:: HOW TO COMPLETE THIS TASK ::
Please pick out every line in the listing below that contains the word "should", and copy each one.

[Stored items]
++++++++++

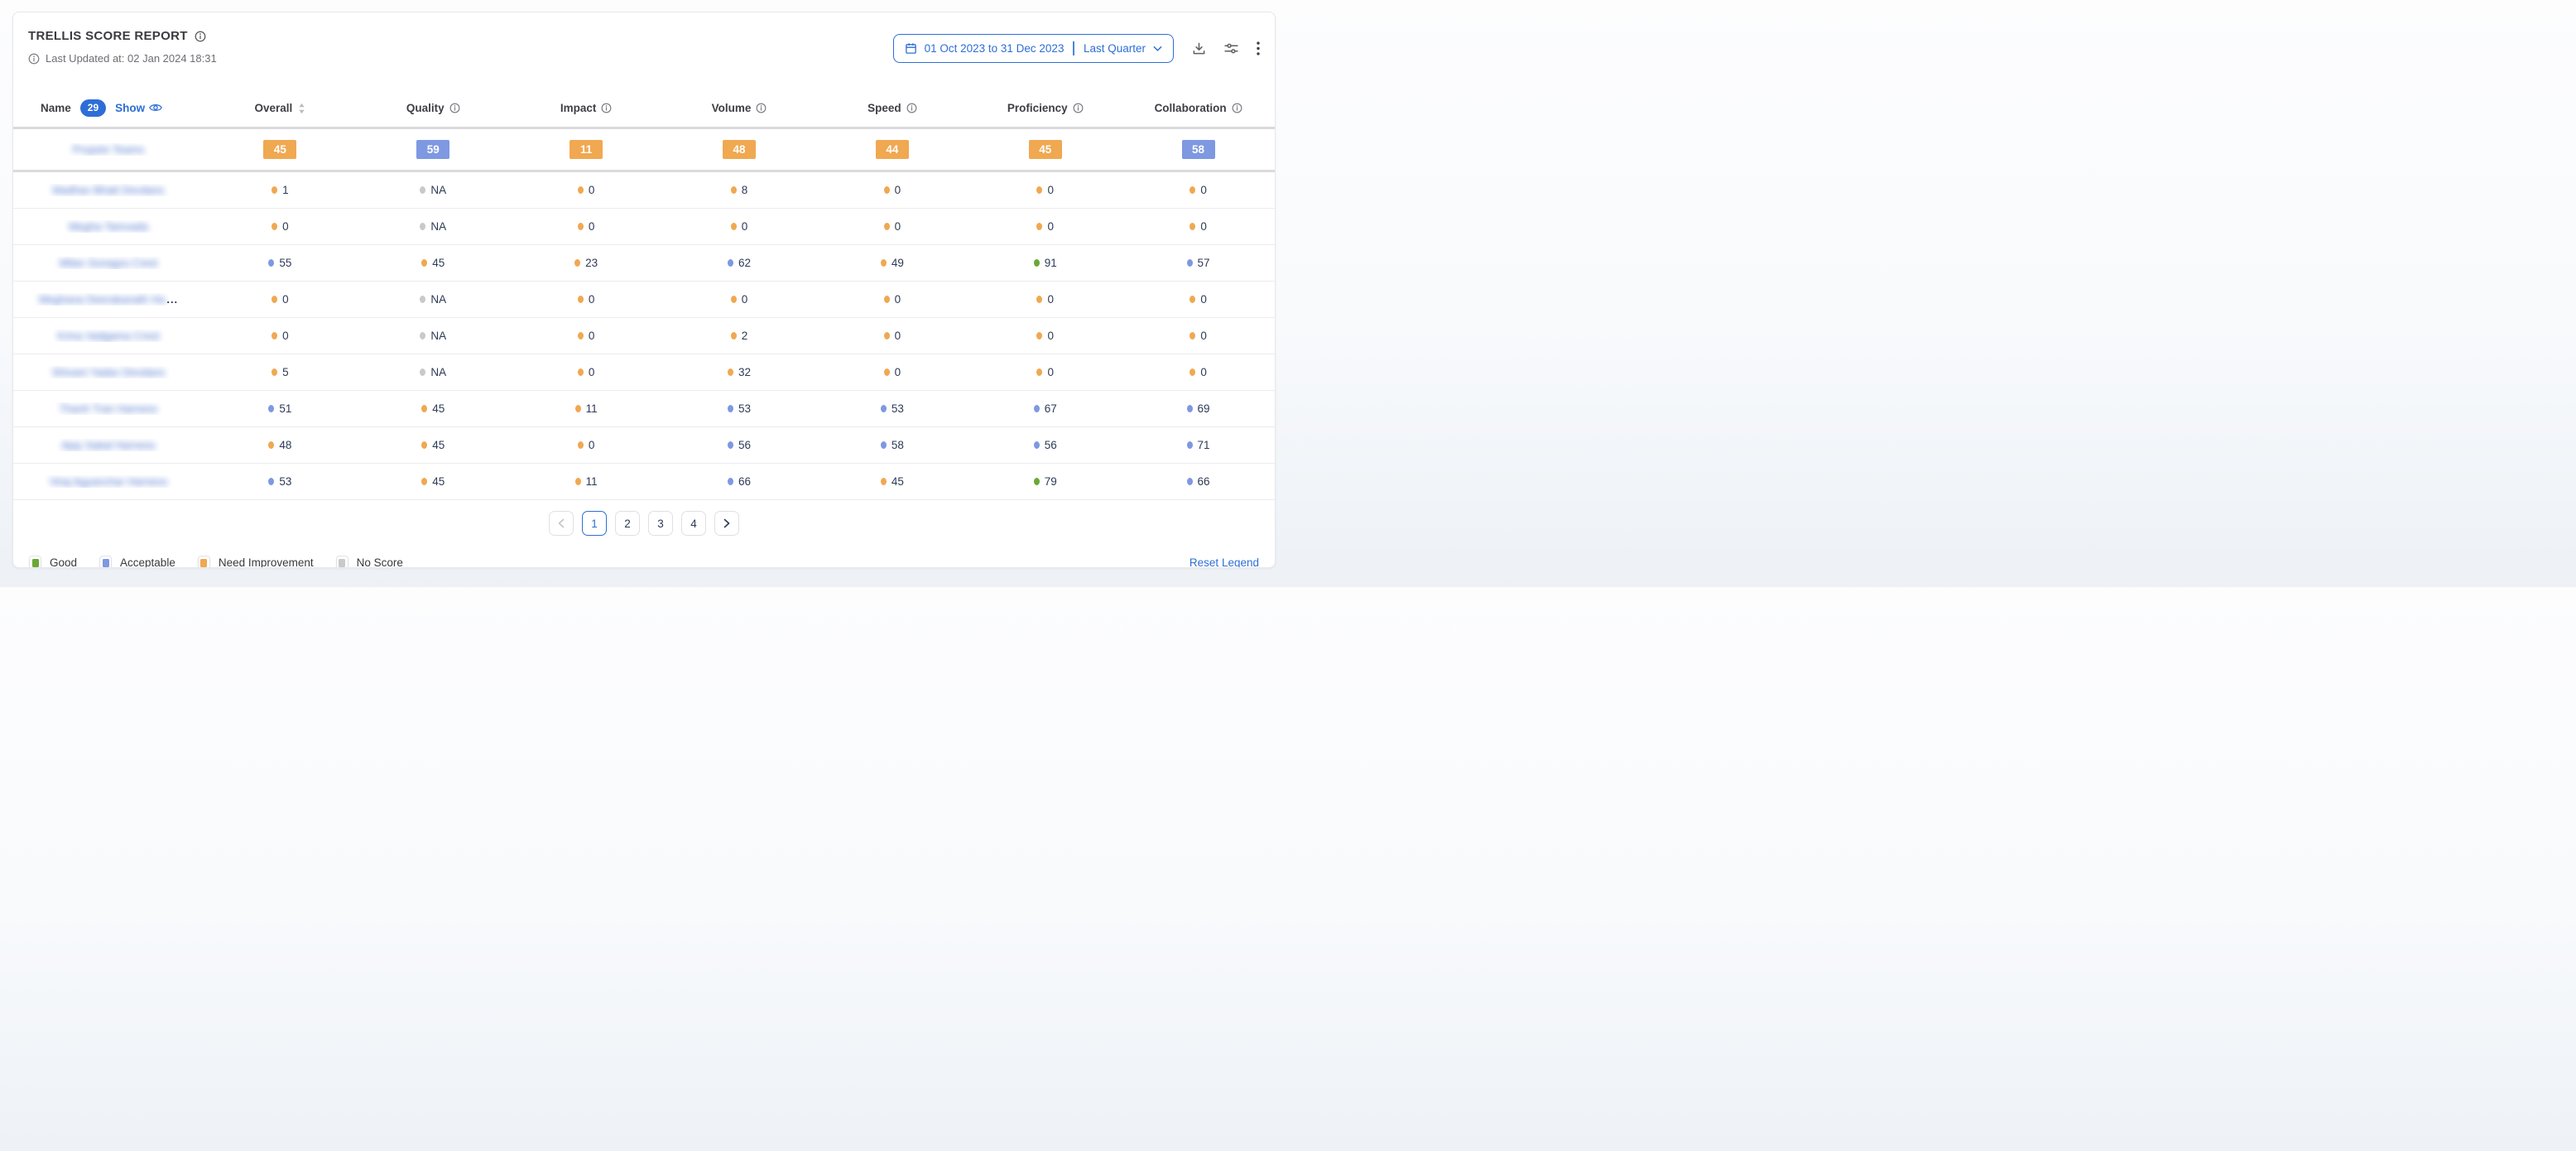  What do you see at coordinates (102, 300) in the screenshot?
I see `member-name-link: Meghana Deerakanath Ha` at bounding box center [102, 300].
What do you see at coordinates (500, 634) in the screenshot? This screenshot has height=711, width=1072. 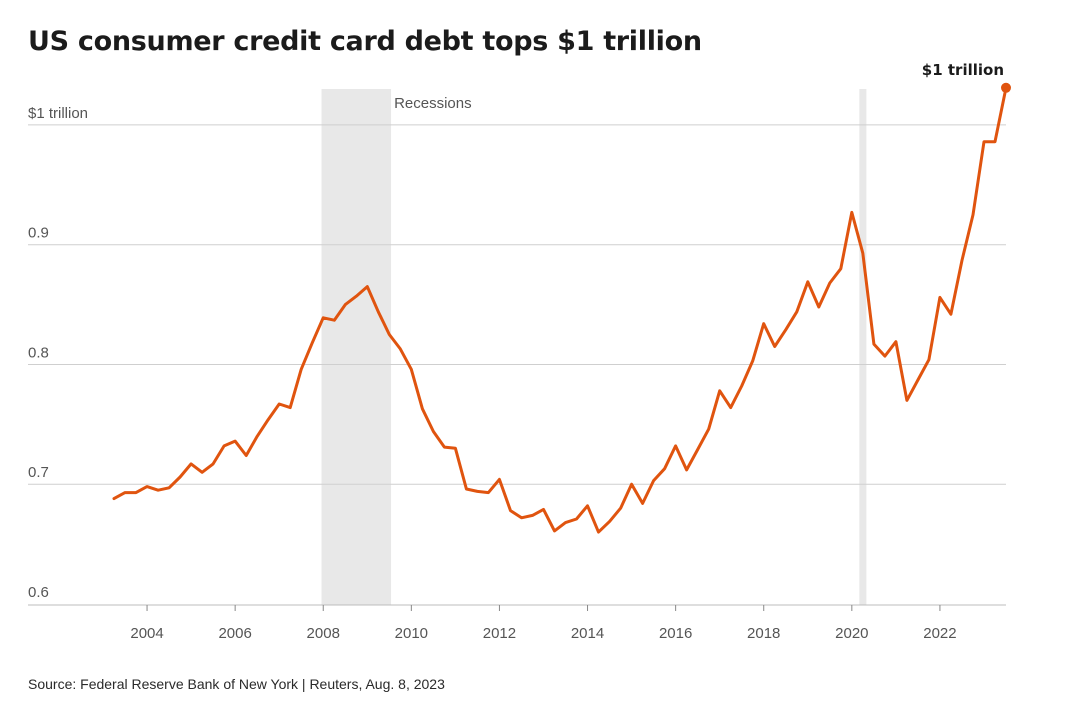 I see `x-tick-label: 2012` at bounding box center [500, 634].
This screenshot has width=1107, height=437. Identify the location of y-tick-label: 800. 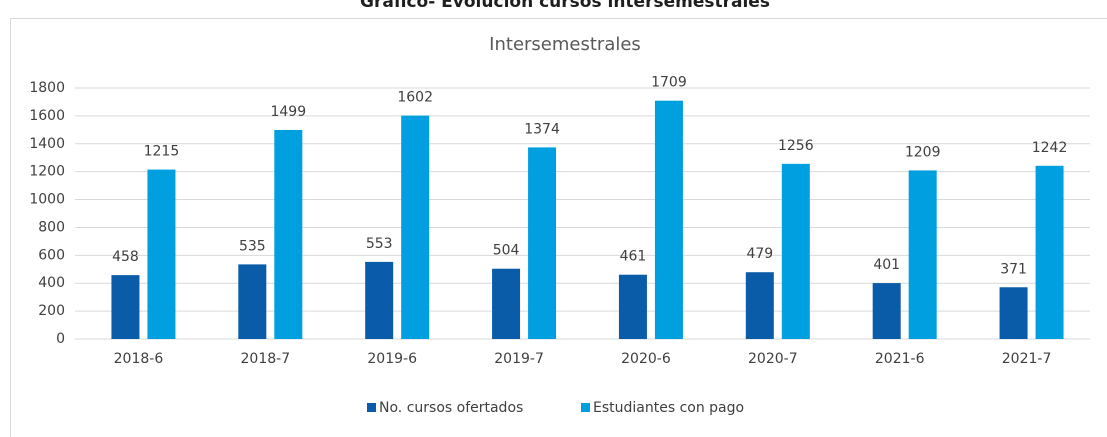
(52, 227).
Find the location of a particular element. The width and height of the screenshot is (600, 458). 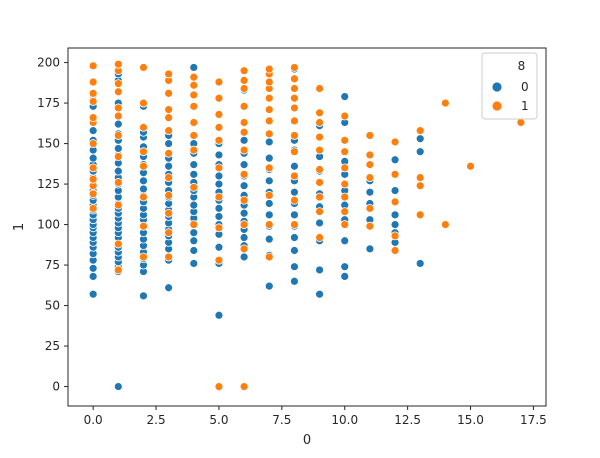

x-tick-label: 12.5 is located at coordinates (408, 420).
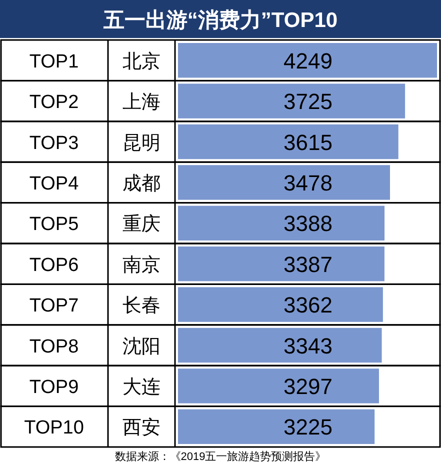 Image resolution: width=441 pixels, height=464 pixels. I want to click on data-label: 3478, so click(308, 183).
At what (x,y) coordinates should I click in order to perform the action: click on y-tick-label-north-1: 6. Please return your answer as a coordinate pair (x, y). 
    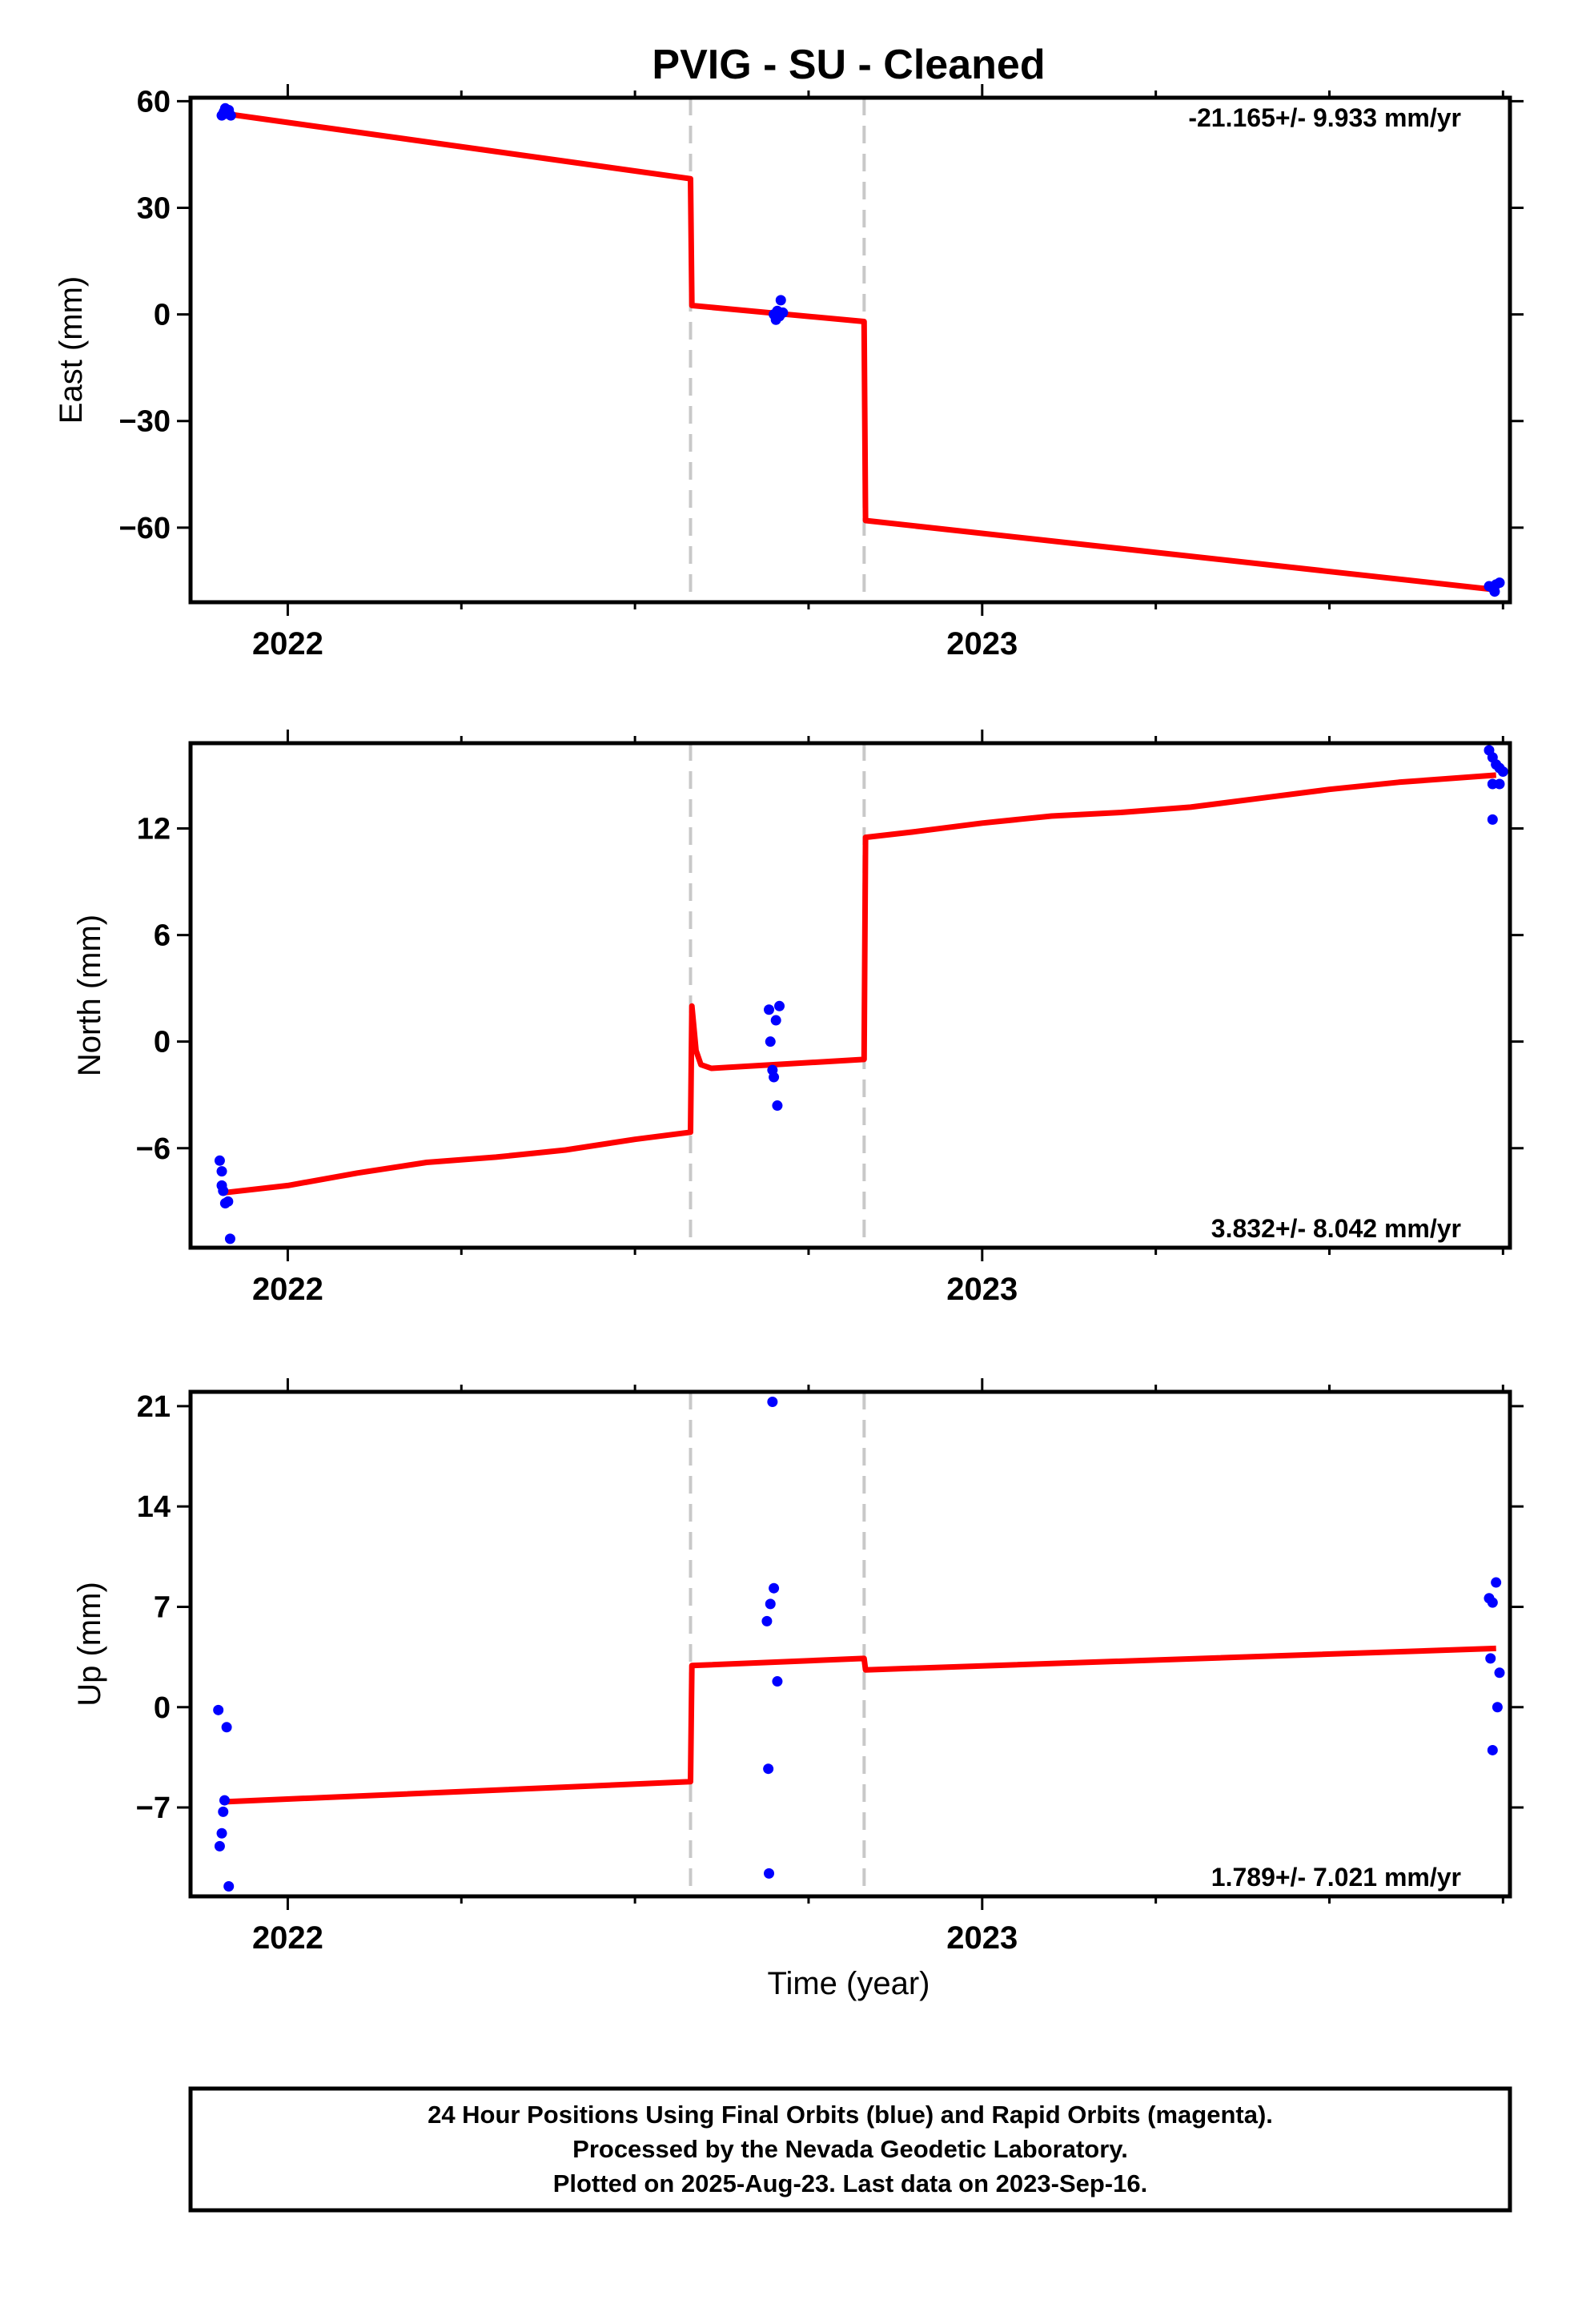
    Looking at the image, I should click on (162, 936).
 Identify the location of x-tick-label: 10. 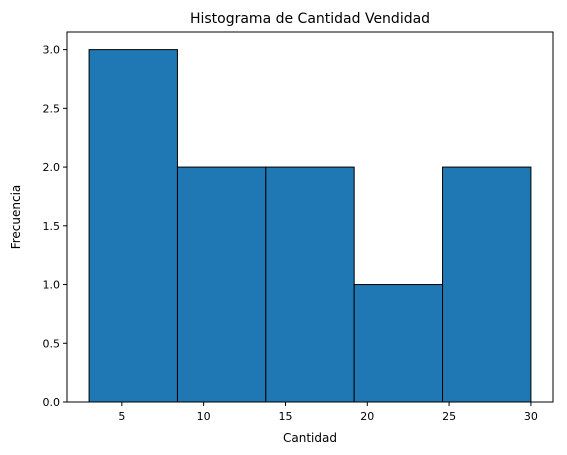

++++++++++

:: ANSWER BELOW ::
At what (x,y) coordinates should I click in order to perform the action: click on y-tick-label-north-1: 6. Please return your answer as a coordinate pair (x, y). 
    Looking at the image, I should click on (162, 936).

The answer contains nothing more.